At first, I tried testing it by doing push-ups. I may not be the sharpest guy around, but I thought the interface wasn’t initially intuitive to use. I think I was looking too much into it. It’s actually rather simple. I was able to see my activity, in-between reps. Then I tried it for walking and running. For cardio, I wasn’t quite sure how to interpret the data I was looking at afterwards — unlike Apple’s Health app that relays steps, this offers more information about the force and intensity of the steps. I played roller hockey with it the next day, and saw a graphic layout of the strides I was taking. I know that when I really pushed up my speed, I noticed that relayed visually on the app. Pretty cool, actually.
Like I said, I’m not much of a weightlifter. But based off the literature I read, this is where I assume Beast shines. In fact, the company insists that the product merges your grind, effort and passion with the training expertise of certified strength and conditioning coaches. Ultimately, the makers say they want both athletes and trainers to better understand their efforts, in order to optimize their training and make exercising more efficient.

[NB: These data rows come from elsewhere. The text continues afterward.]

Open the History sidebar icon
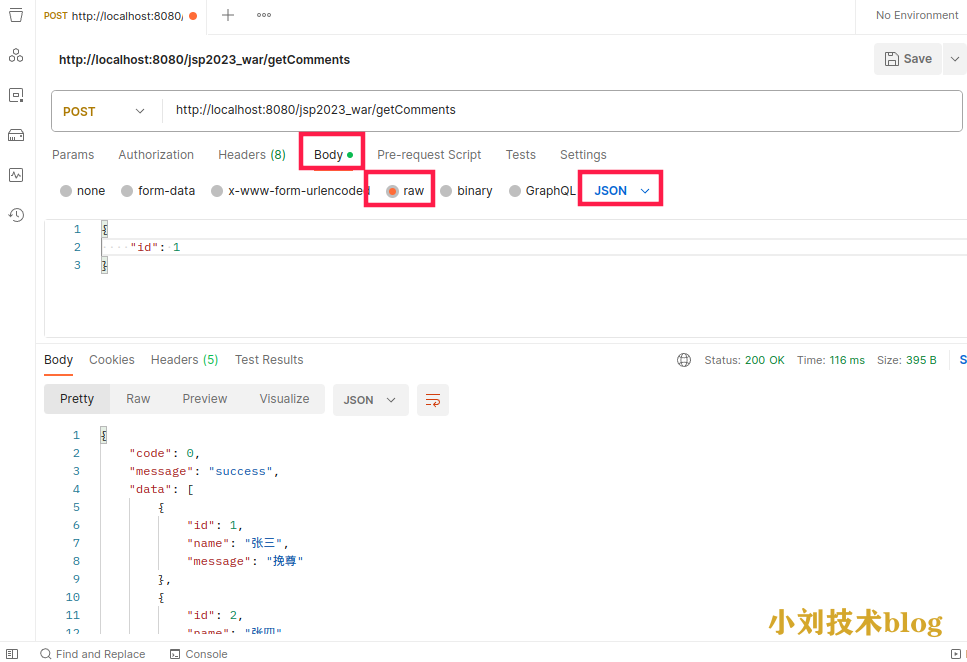 [16, 215]
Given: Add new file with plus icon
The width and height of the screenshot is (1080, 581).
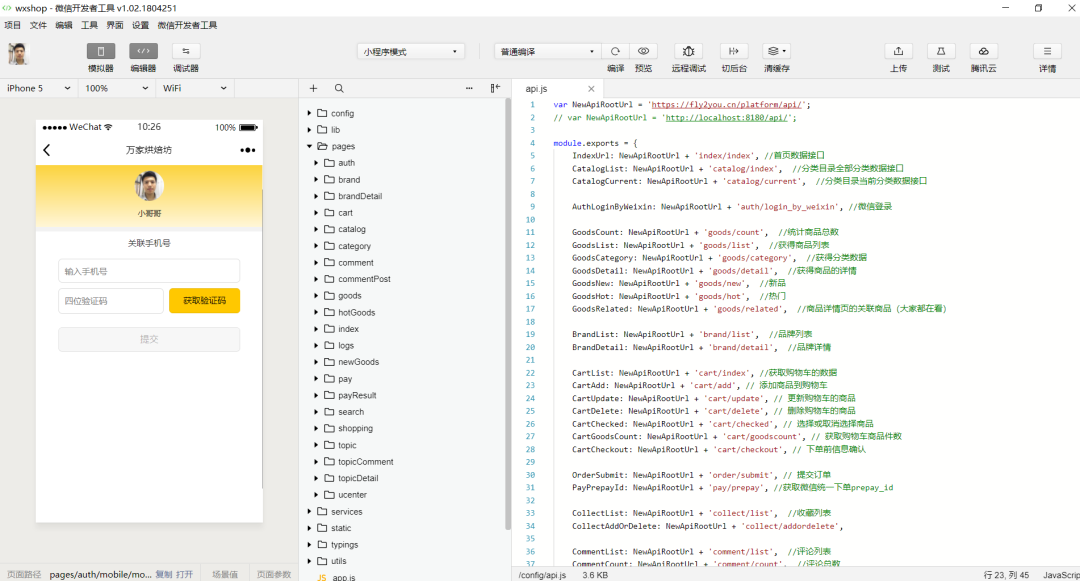Looking at the screenshot, I should [314, 88].
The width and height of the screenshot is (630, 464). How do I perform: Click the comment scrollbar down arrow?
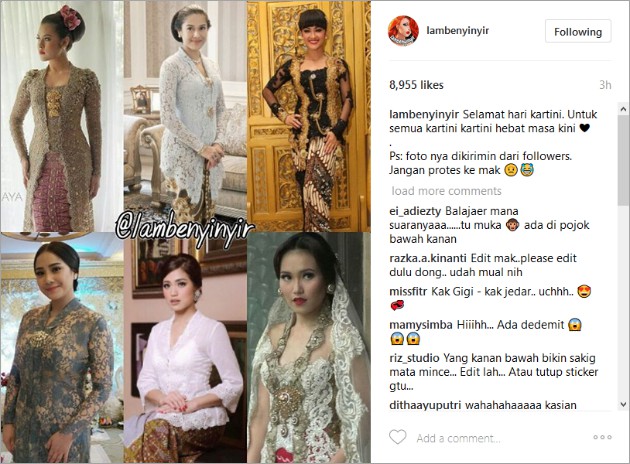click(x=623, y=405)
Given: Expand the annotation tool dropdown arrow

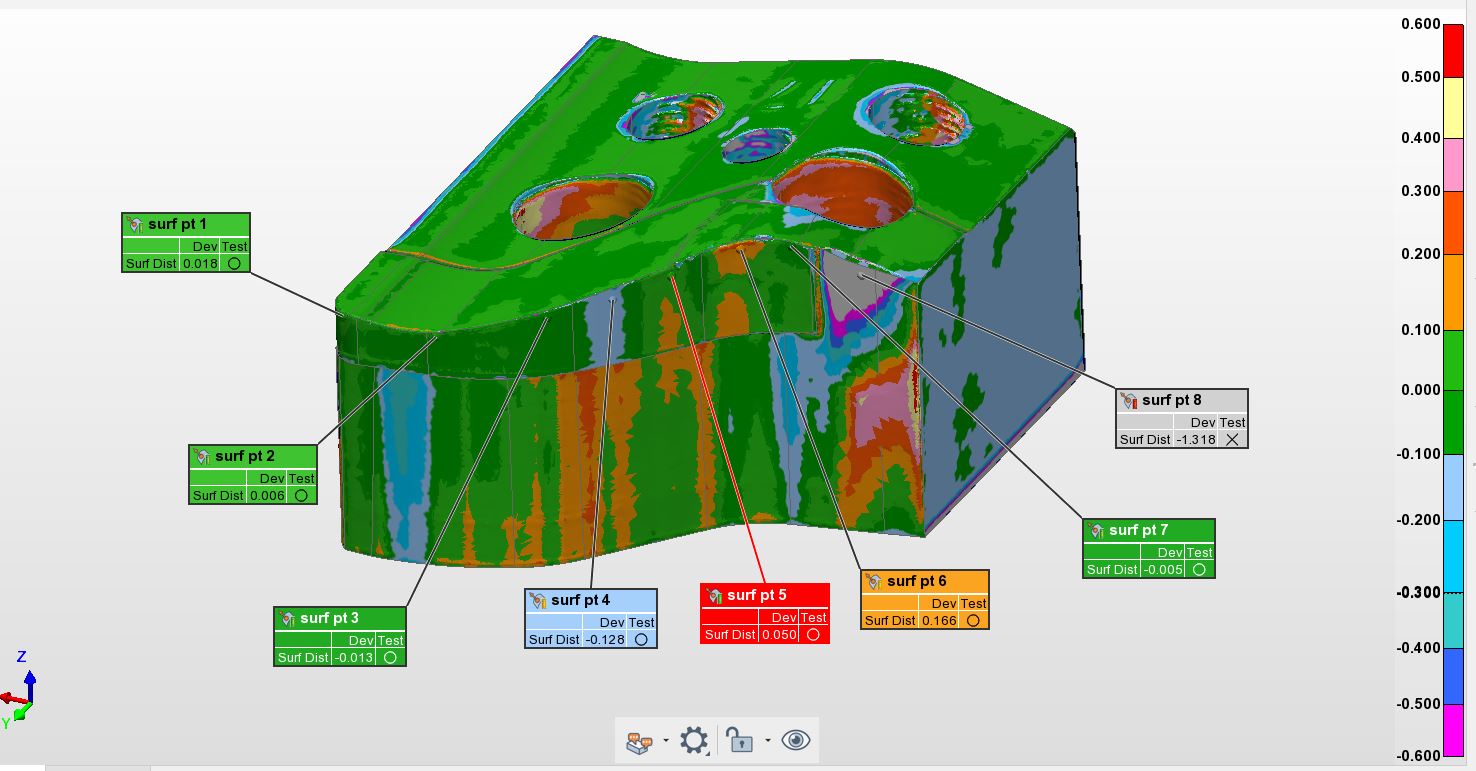Looking at the screenshot, I should [x=665, y=741].
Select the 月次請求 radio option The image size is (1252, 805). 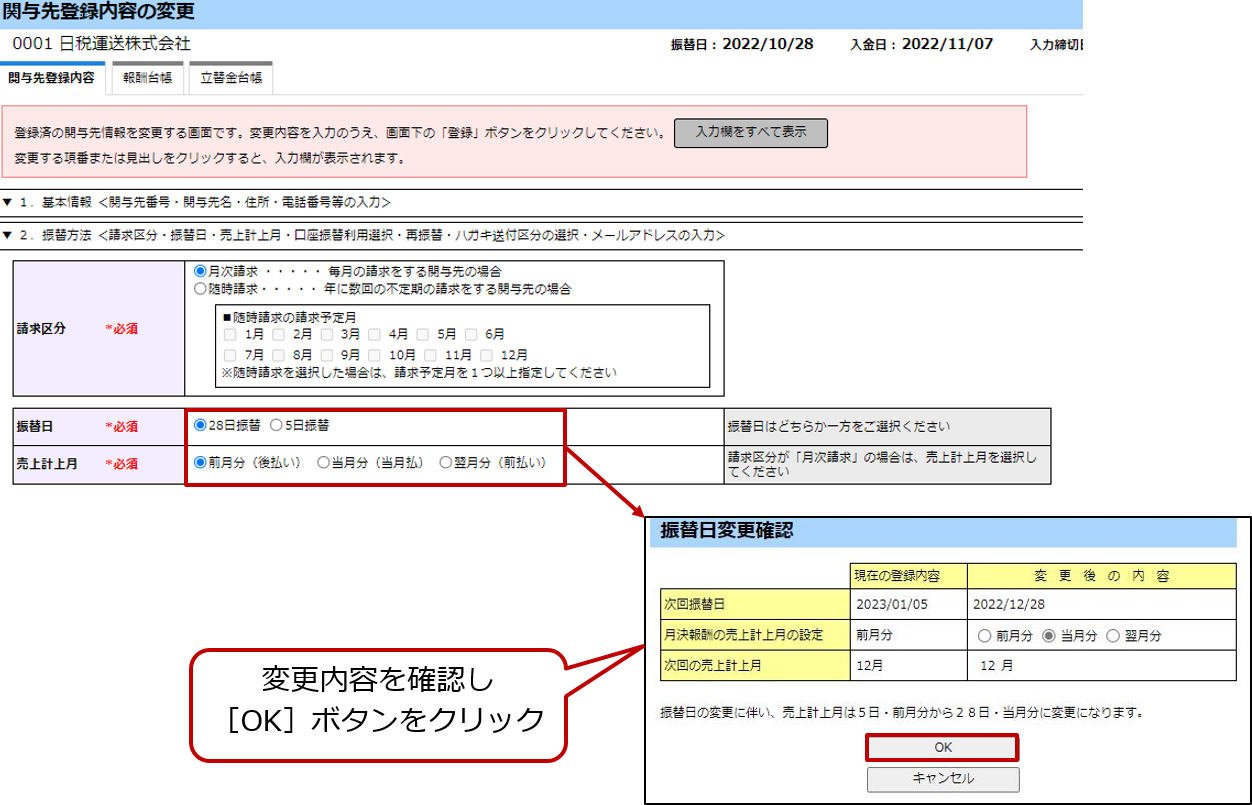(x=200, y=271)
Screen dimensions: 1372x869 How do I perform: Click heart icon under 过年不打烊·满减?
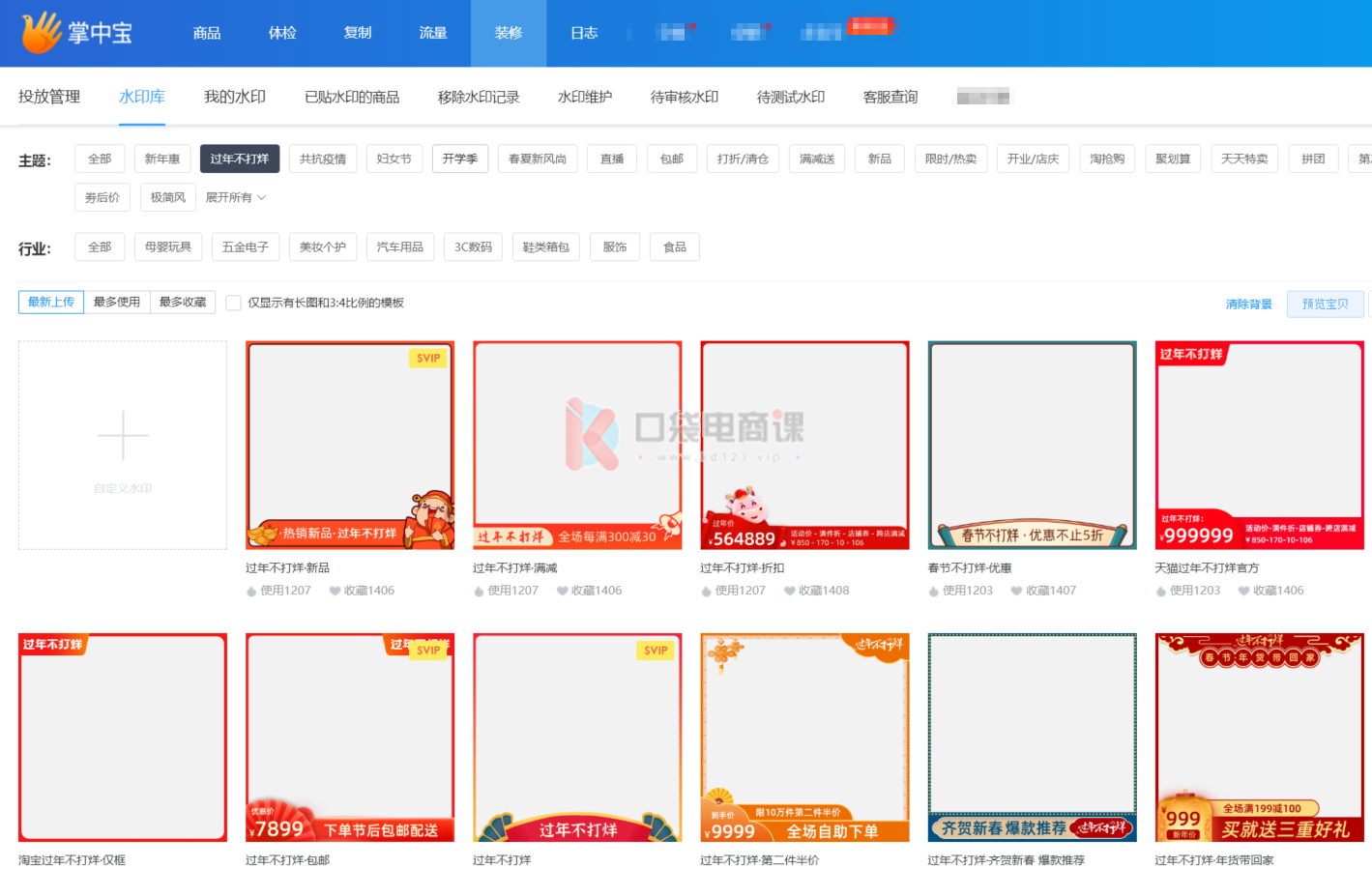(x=562, y=591)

What’s great is that Beast is substantial yet you forget you’re wearing it after a short while. The wristband is adjustable via a velcro portion. And it stays on well while you work away your body — thanks to integrated magnets in the wristband. Setting it up is a cinch, and the website even offers excellent video tutorials you can watch that will help familiarize you with the product. Next I’m going to start plotting when in my runs I currently tend to pick up the pace. And I hope to learn how to run smarter, so that I can keep getting better at it.